───── MATERIAL FOR THIS TASK ─────
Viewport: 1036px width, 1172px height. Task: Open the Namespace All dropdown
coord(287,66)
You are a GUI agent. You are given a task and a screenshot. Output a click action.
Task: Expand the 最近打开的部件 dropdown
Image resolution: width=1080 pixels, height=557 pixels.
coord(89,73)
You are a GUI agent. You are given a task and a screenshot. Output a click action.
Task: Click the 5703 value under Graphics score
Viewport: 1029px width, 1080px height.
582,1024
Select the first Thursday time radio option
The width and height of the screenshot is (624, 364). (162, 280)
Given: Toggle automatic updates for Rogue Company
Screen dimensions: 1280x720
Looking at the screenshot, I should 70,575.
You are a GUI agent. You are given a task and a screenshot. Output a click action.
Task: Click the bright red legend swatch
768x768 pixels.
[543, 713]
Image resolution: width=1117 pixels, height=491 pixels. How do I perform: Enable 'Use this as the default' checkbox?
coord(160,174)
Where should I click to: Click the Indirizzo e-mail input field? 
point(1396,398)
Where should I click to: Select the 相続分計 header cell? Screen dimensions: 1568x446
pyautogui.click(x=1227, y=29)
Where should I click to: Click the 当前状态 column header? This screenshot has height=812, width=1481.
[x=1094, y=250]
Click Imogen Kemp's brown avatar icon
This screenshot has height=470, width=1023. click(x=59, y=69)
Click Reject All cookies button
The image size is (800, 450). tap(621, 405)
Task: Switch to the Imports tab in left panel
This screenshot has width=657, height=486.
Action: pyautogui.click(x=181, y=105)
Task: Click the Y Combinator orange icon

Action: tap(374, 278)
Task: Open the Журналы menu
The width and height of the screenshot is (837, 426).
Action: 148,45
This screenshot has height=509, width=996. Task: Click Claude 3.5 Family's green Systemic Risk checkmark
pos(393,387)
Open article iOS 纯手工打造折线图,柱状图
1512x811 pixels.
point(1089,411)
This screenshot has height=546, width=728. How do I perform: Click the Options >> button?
─────
# [TASK TO COMPLETE]
Please transcribe the entire listing precisely.

# [TASK OUTPUT]
Viewport: 1036px width, 1172px height. Task: Open the Namespace All dropdown
coord(287,66)
You are a GUI agent. You are given a task and a screenshot. Output a click action.
Task: Expand the 最近打开的部件 dropdown
Image resolution: width=1080 pixels, height=557 pixels.
coord(89,73)
You are a GUI agent. You are given a task and a screenshot. Output a click action.
Task: Click the 5703 value under Graphics score
Viewport: 1029px width, 1080px height.
582,1024
Select the first Thursday time radio option
The width and height of the screenshot is (624, 364). (162, 280)
Given: Toggle automatic updates for Rogue Company
Screen dimensions: 1280x720
Looking at the screenshot, I should 70,575.
You are a GUI agent. You are given a task and a screenshot. Output a click action.
Task: Click the bright red legend swatch
768x768 pixels.
[543, 713]
Image resolution: width=1117 pixels, height=491 pixels. How do I perform: Enable 'Use this as the default' checkbox?
coord(160,174)
Where should I click to: Click the Indirizzo e-mail input field? 
point(1396,398)
Where should I click to: Select the 相続分計 header cell? Screen dimensions: 1568x446
pyautogui.click(x=1227, y=29)
Where should I click to: Click the 当前状态 column header? This screenshot has height=812, width=1481.
[x=1094, y=250]
Click Imogen Kemp's brown avatar icon
This screenshot has height=470, width=1023. click(x=59, y=69)
Click Reject All cookies button
The image size is (800, 450). tap(621, 405)
Task: Switch to the Imports tab in left panel
This screenshot has width=657, height=486.
Action: pyautogui.click(x=181, y=105)
Task: Click the Y Combinator orange icon

Action: tap(374, 278)
Task: Open the Журналы menu
The width and height of the screenshot is (837, 426).
Action: 148,45
This screenshot has height=509, width=996. Task: Click Claude 3.5 Family's green Systemic Risk checkmark
pos(393,387)
Open article iOS 纯手工打造折线图,柱状图
1512x811 pixels.
point(1089,411)
This screenshot has height=546, width=728. How do I perform: Click the Options >> button?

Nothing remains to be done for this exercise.